ML Beginner's Guide To Build Driver Drowsiness Detection Model

Driver drowsiness detection model tutorial
Beginner's Guide to Building a Drowsiness Detection Model

Table of Contents

  1. Introduction
  2. Prerequisites
  3. Hands-on Tutorial
  4. Role in Automotive Safety
  5. Conclusion
  6. Frequently Asked Questions

Introduction

Imagine driving for a long time on a never-ending road. The engine's constant sound makes you feel sleepy. This is a common situation for many drivers. Did you know that lots of accidents happen because drivers feel too tired? It's a serious problem.

Drowsy driving isn't just feeling tired; it causes a lot of crashes around the world. That's why we need new technology to help drivers stay alert.

In this tutorial, we're using a special kind of computer program in Python. It uses cameras and clever software called OpenCV and Dlib. With these tools, we can spot small signs that someone might be getting too tired while driving.

Envisage if our cars could tell when we're not paying attention and warn us before something bad happens. This tutorial helps us make driving safer by using smart technology to stop accidents caused by tiredness.

Automotive drowsiness detection

Prerequisites

Python

All the below code will be written using Python.

OpenCV (cv2)

Handles live video capture and frame manipulation, aiding in facial data collection and visualization of drowsiness status through text overlays.

NumPy (np)

Computes distances between facial landmarks, a crucial step in assessing blink intensity, a key indicator of driver drowsiness.

Dlib

Facilitates face detection and precise landmark localization, allowing for the identification of specific facial features like eyes, essential in evaluating blink patterns.

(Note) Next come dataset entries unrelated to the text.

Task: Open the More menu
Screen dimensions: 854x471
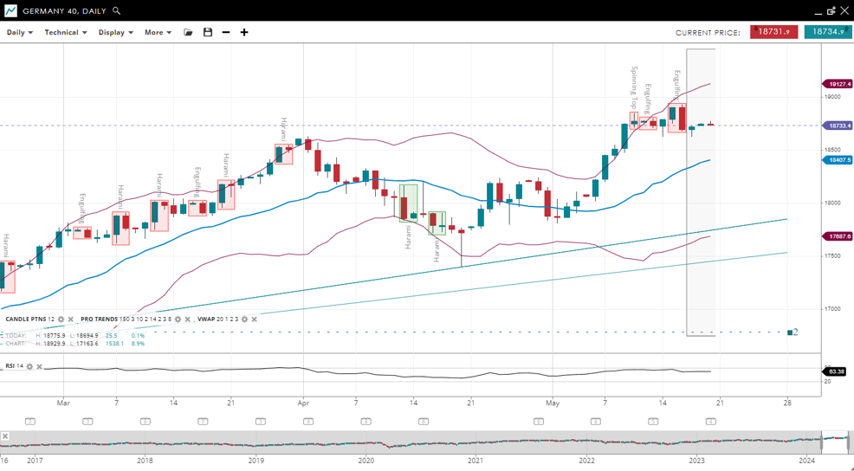Action: pos(158,32)
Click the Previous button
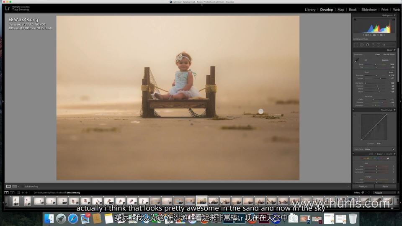Image resolution: width=402 pixels, height=226 pixels. (363, 186)
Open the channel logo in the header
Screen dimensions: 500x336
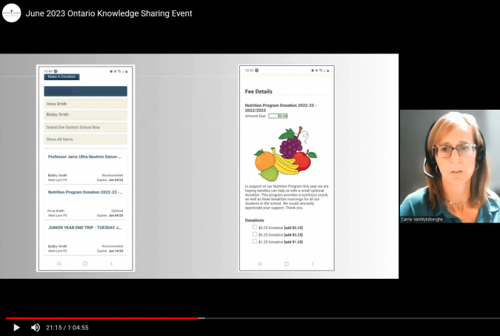[x=11, y=13]
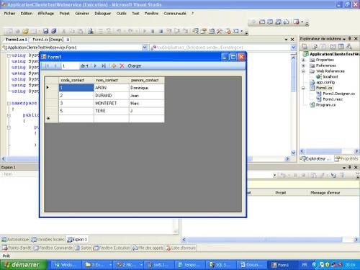The height and width of the screenshot is (270, 360).
Task: Collapse the using directives outline box
Action: click(9, 55)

Imutils (from imutils import face_utils)

Simplifies facial landmark handling and conversion for efficient analysis, assisting in the interpretation of detected facial features in drowsiness assessment.

#Importing OpenCV Library for basic image processing functions
import cv2
# Numpy for array related functions
import numpy as np
# Dlib for deep learning based Modules and face landmark detection
import dlib
#face_utils for basic operations of conversion
from imutils import face_utils

These libraries play vital roles in various aspects of drowsiness detection, from video processing to numerical calculations and precise facial landmark analysis, collectively aiding in evaluating driver alertness.

Drowsiness Detection in Automobile

Hands-on Tutorial

1. Initializing Camera and Detectors

The code begins by initializing essential components: the camera for capturing the driver's face and detectors to identify facial features. The cv2.VideoCapture method configures the camera to capture live video frames.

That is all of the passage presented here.